[Saved entries]

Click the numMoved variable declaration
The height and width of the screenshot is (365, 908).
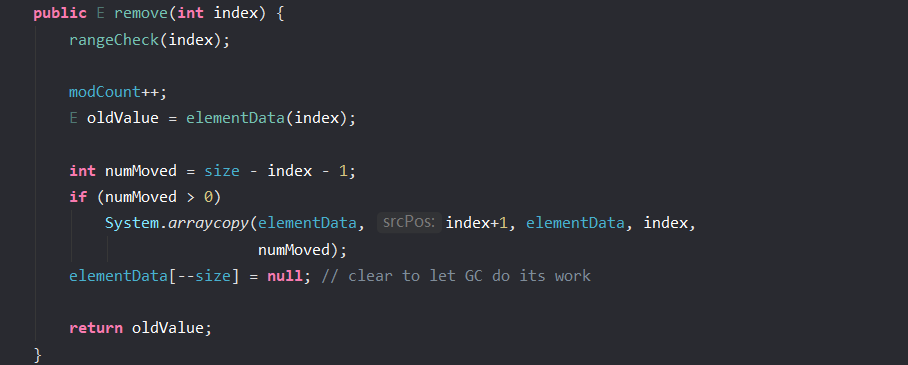point(141,170)
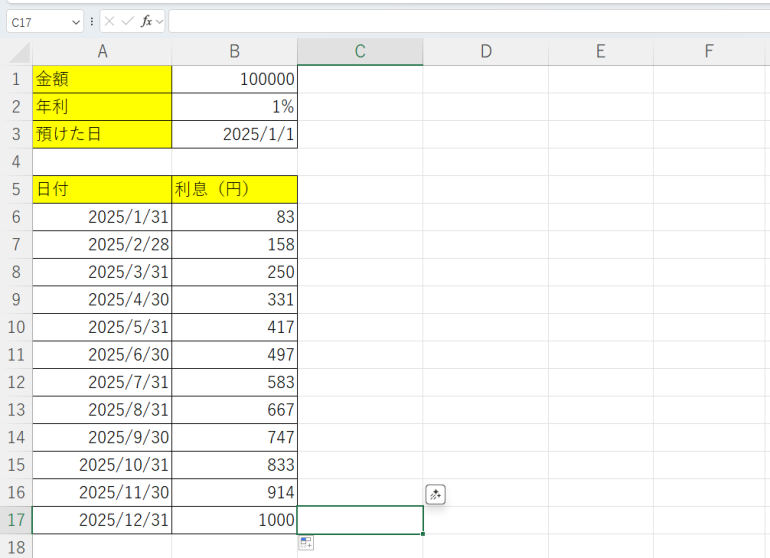
Task: Expand the Name Box dropdown arrow
Action: pos(76,21)
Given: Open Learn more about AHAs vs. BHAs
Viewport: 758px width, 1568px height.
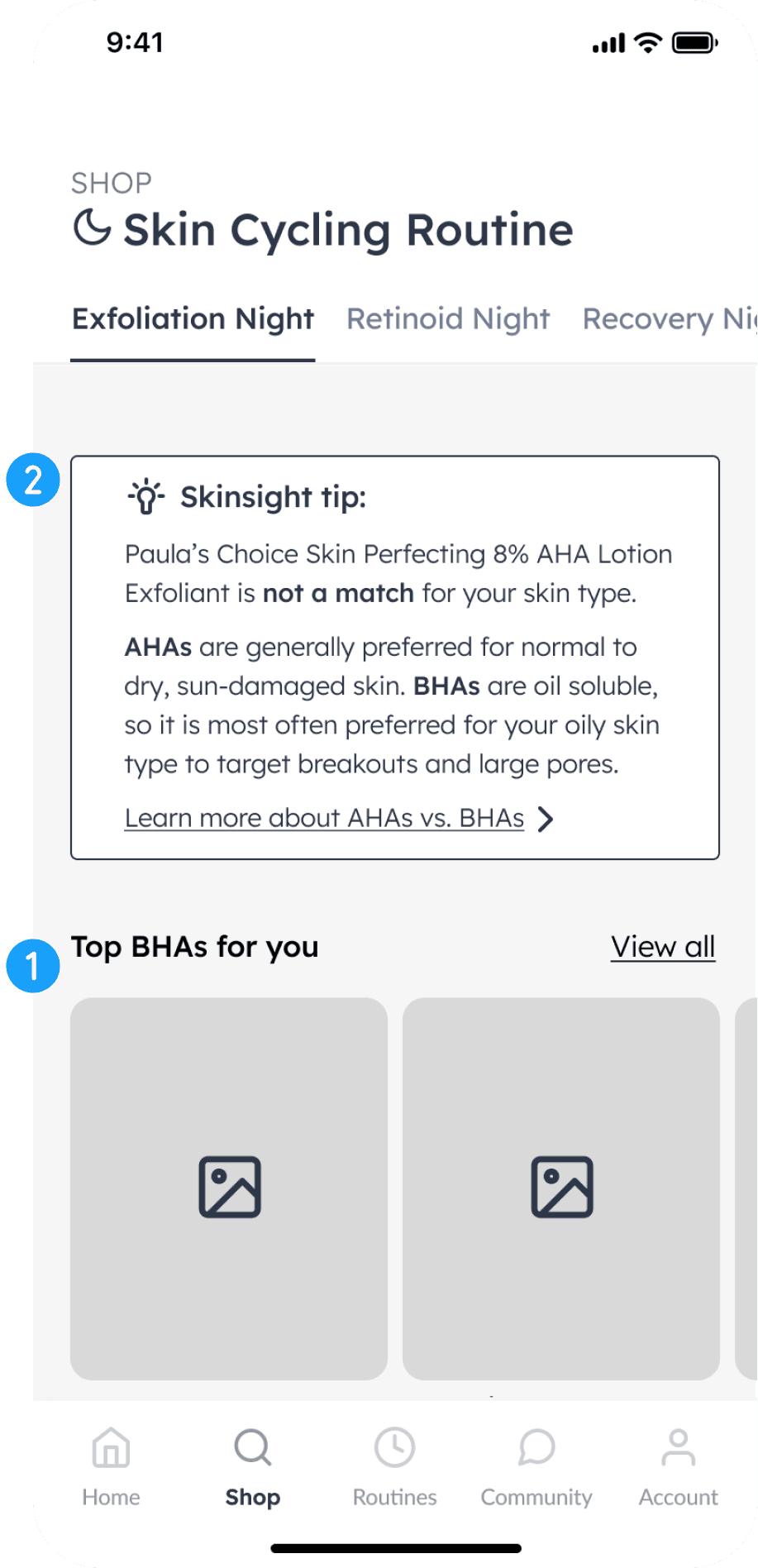Looking at the screenshot, I should click(x=324, y=818).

## [Exercise prompt]
Restate the records above verbatim. Pictures stay out.

## [Task answer]
Click the numMoved variable declaration
The height and width of the screenshot is (365, 908).
point(141,170)
Task: Expand the Name Box dropdown arrow
Action: pos(76,21)
Given: Open Learn more about AHAs vs. BHAs
Viewport: 758px width, 1568px height.
Looking at the screenshot, I should click(x=324, y=818).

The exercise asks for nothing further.